Having metal showing on your tire could send questions running through your mind, starting from identifying exactly which component it is you’re looking at.
If you’re wondering what course of action to take or how long you have to address it, we’ve answered all this and more.
Can You Drive With Metal Showing On Tires?
You technically can drive with metal showing on tires, but you shouldn’t because it would be incredibly unsafe. If the underlying metal is showing on any section of your tire, i.e. the rubber part, you should either change the tire or have your vehicle towed to a service station as soon as possible.
Let’s get into the specifics of metal showing on tires, including what the metal is, what it means, how long you can drive on it, and more!
How Long Can You Drive On A Tire With Metal Showing?
If you can avoid it, you absolutely shouldn’t drive on a tire with the wires or cords showing because they’re a serious hazard to you and other people on the road.
That said, if you have no other alternative, you can stretch it but you probably won’t get more than between 87 to 94 miles (about 140 to 151 km).
Admittedly, this range is an estimation. It would be difficult to determine an exact figure because it depends on the extent of the wear, your speed, the type of surface you’re driving on, your load and vehicle’s weight, etc.

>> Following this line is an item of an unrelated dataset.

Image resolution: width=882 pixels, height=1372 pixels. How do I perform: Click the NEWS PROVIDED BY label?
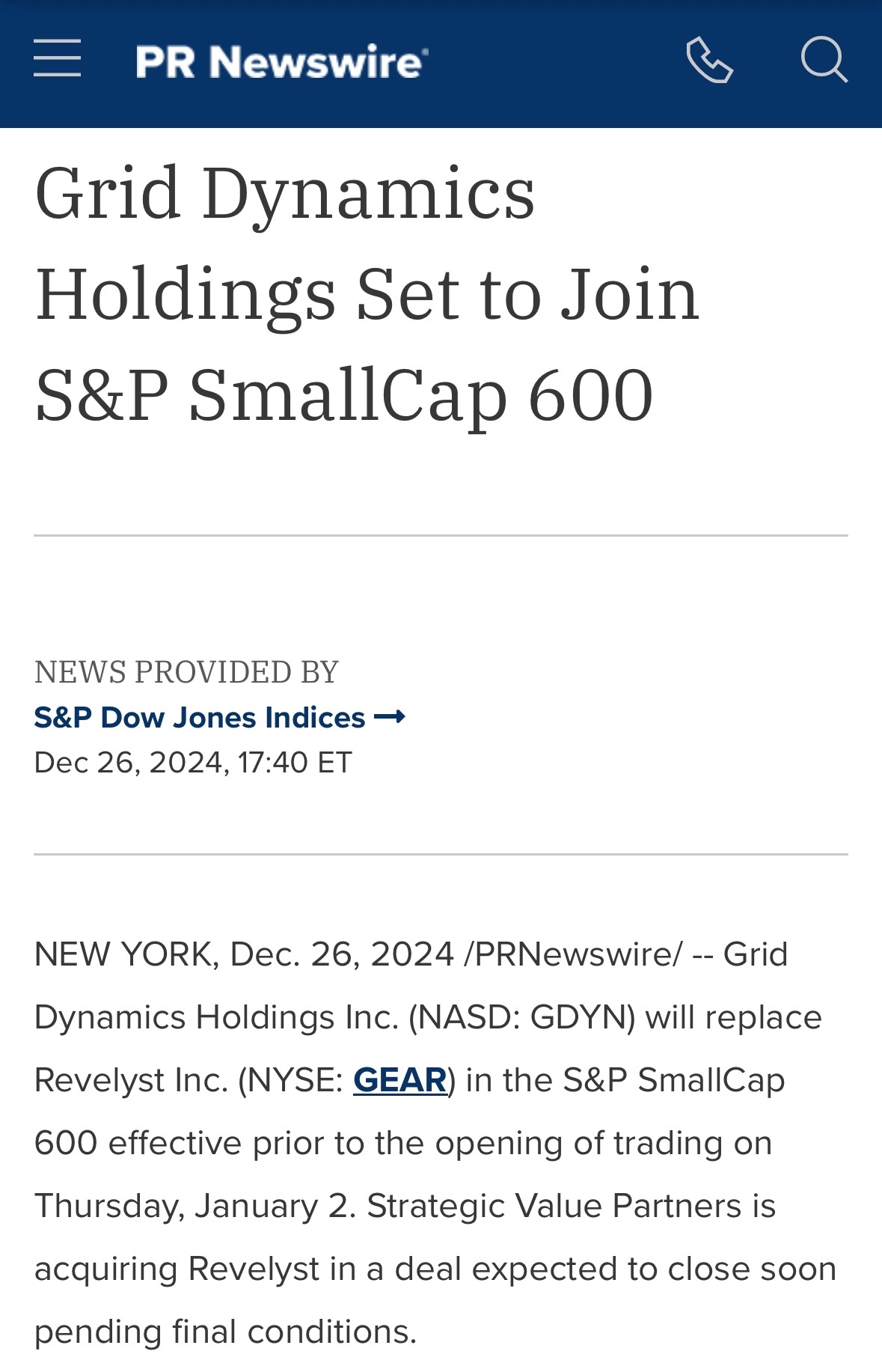186,672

What Causes Metal Showing On Tire?
If you use your tires long enough, they become worn and, with time, the wires or cords making up the belt underneath the tread will naturally become exposed.
It’s harder for the beads to become exposed but it is possible if you drive recklessly for long enough.
Hitting curbs and other obstacles directly with the side of the tire will cause damage to the sidewall and the bead, and it may become exposed as a result.
Can You Fix A Tire With The Wires Showing?
You shouldn’t try to fix a tire with any metal components showing because it’s either too worn or too damaged to be safe to drive on.
Some tire fixes such as sealant and patches are meant to be applied onto a puncture to keep air from escaping and they wouldn’t be effective on a worn tire.
Your best option is to replace the tire as soon as you can.
What Are The Metal Things On Tires Called?
Beneath the actual rubber on the outside, tires have different metal components that play a host of varying roles to provide a more snug fit and stable operation.
This question is usually asked when referring to the belt, because that’s what drivers are more likely to see on their tires.
A tire’s belt system runs along the tread area to make sure it’s more sturdy and, due to this placement, it’s what you’re likely to see when the tire has an issue.
A tire’s bead is its other major metal component, and it ensures that the tire is secured firmly to the rim.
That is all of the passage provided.